Anion-exchange chromatography. (A Upper) Q-Sepharose HP step. A sample of selectively solubilized thylakoid membranes was applied to the column and eluted with a linear NaCl gradient. All fractions were assayed for NADH:FeCN (•) and NADPH:FeCN (□) activity. Protein concentration was monitored by absorbance at 280 nm (▵). Some of the fractions, known not to contain Ndh proteins from preliminary experiments, were pooled prior to SDS/PAGE. (Lower) Immunoblots of the fractions probed with antibodies specific for NdhK and FNR. (B Upper) Mono Q HR 5/5 step. Peak fractions from Q-Sepharose step (fractions 8 and 9) were diluted, applied to the column, and eluted with a linear NaCl gradient.
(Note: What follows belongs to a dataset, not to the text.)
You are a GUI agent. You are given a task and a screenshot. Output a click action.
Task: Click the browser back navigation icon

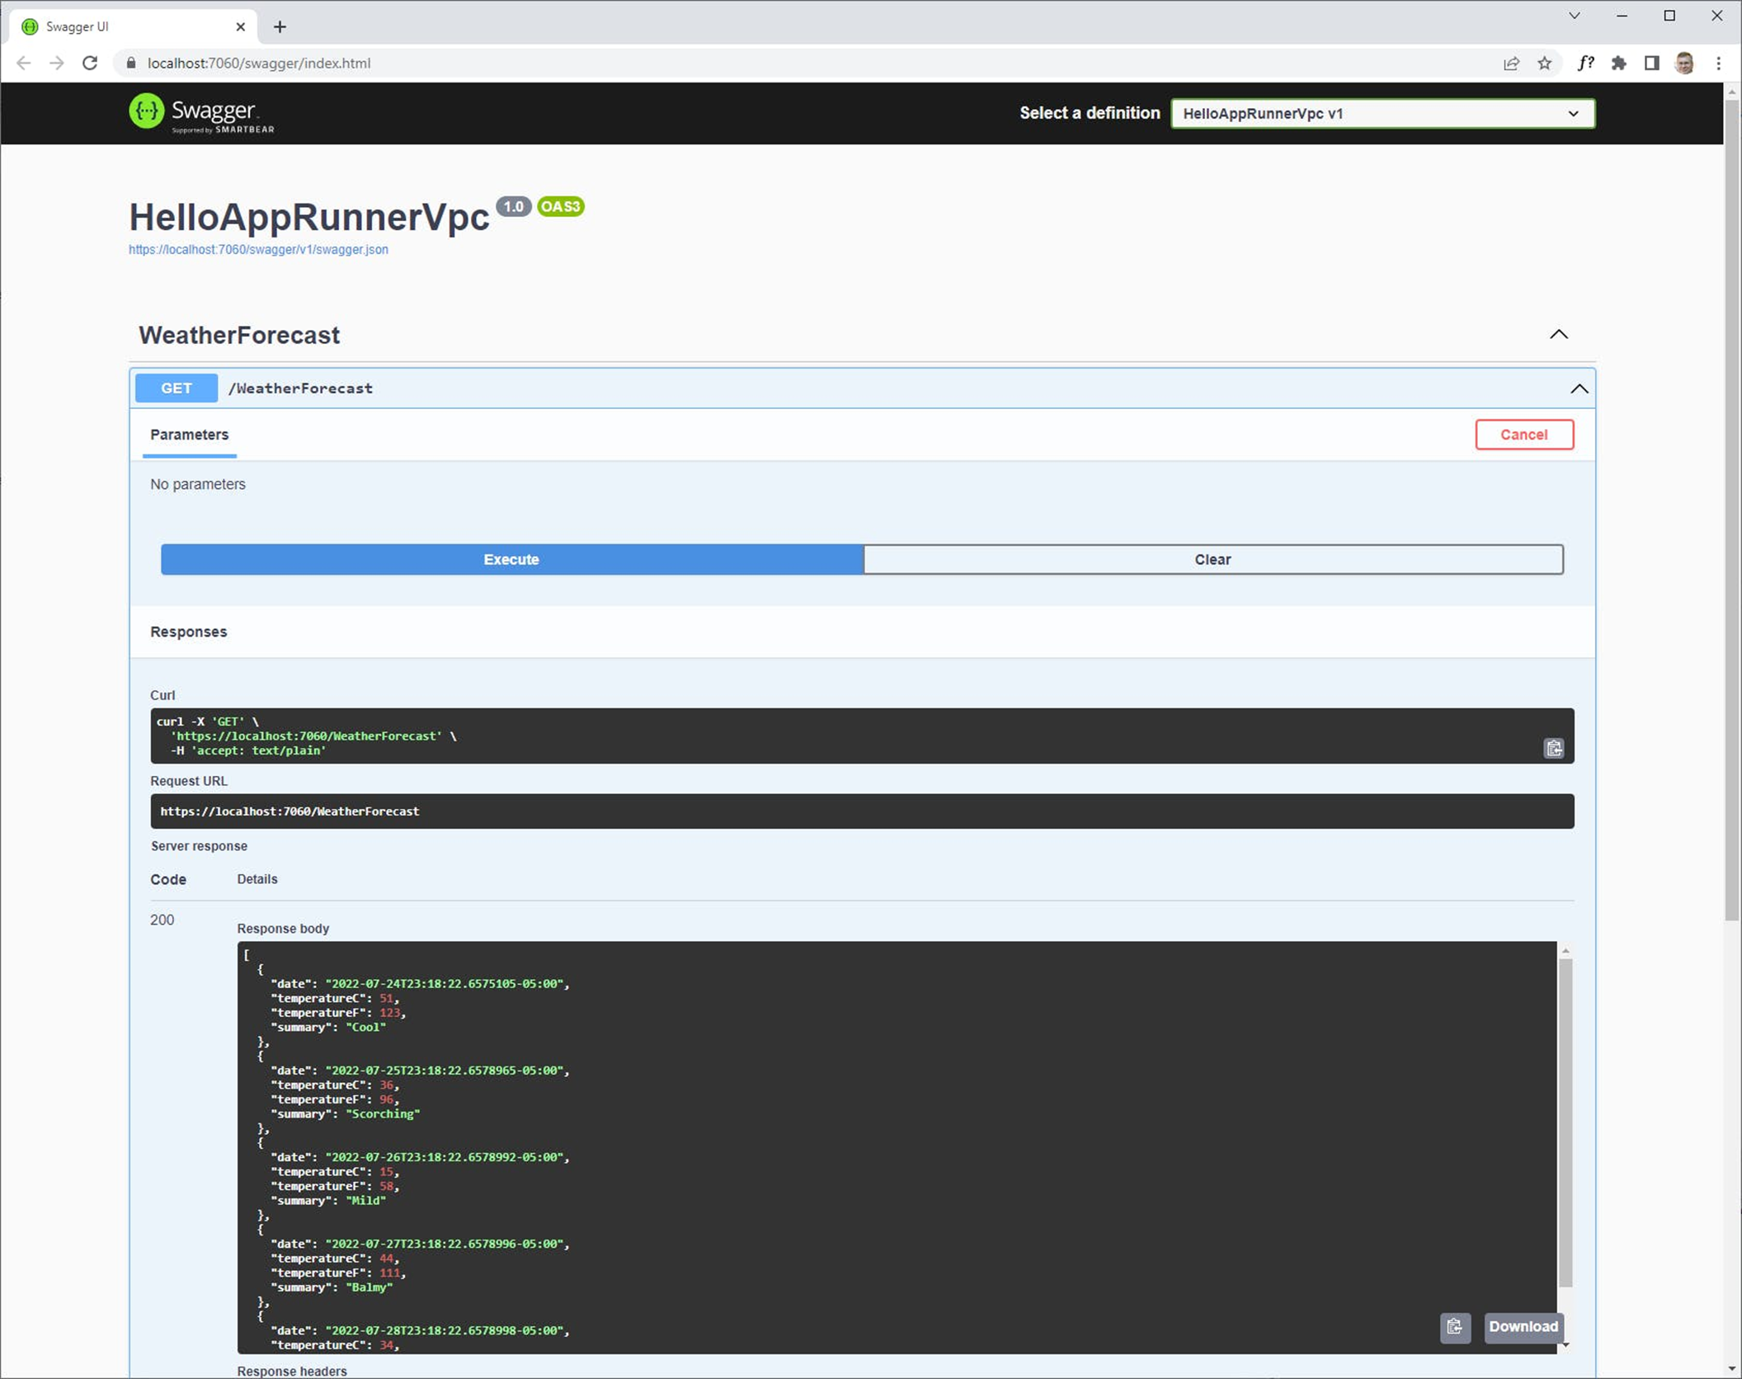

Fractions were assayed for activity and probed with anti-NdhK antibody (Lower). The NADPH:FeCN activity of all the fractions was less than 3% of the NADH:FeCN activity. The elution profile of the activity [Mito.NADH:FeCN (○)] from solubilized mitochondrial membranes (20 μmol/min of activity applied) under identical conditions of chromatography is shown for comparison.

Figure 3

Size-exclusion chromatography of the Ndh complex. The peak fraction after the Mono Q step (fraction 3) was concentrated and applied to the Sephacryl S-300 HR column. (A) Assay of all fractions containing protein (estimated by absorbance at 280 nm) for NADH:FeCN activity. (B) Immunoblot analysis. The same fractions separated by SDS/PAGE and probed with antibodies specific for NdhK, I, and J. Positions corresponding to the elution of the molecular mass standards are indicated by arrows. (C) Silver-stained SDS/PAGE gel. The coeluting subunits of the Ndh complex, some of which were identified (see text), are indicated on the left. Several impurities of smaller total molecular mass are marked by dots on the right. Positions of molecular mass markers are also indicated on the right.

Figure 4

Comparison between the N-terminal sequences of NdhA, NdhH, and NdhK subunits (Fig. 3C) of purified pea Ndh complex and sequences predicted from the plastid genome of other plants. The sequences of the ndh genes from pea are not known; therefore, the N-terminal data for pea (Pisum sativum) is compared with the predicted sequences of the NdhA, NdhH, and NdhK proteins from tobacco (Nicotiana tabacum) (1) and yellow lupine (Lupinus luteus) (Swiss Prot accession no. P52766). Asterisks, identical residues; dots, conservative changes. Numbers indicate position of the residue from the N terminus.

Figure 5

Possible role of the Ndh complex. Scheme shows the Ndh complex as a component both of cyclic electron flow around photosystem I (PSI) and of a putative chlororespiratory pathway. Fd, ferredoxin; PC, plastocyanin; PQ, plastoquinone; FNR, ferredoxin:NADP⁺ reductase; nH⁺, an unknown number of protons pumped. Reduction of NAD⁺ by NADPH may be catalyzed either directly through a putative transhydrogenase (TH) or indirectly through substrate cycles. Independent cyclic pathway possibly catalyzed by PsaE subunit of PSI is also indicated.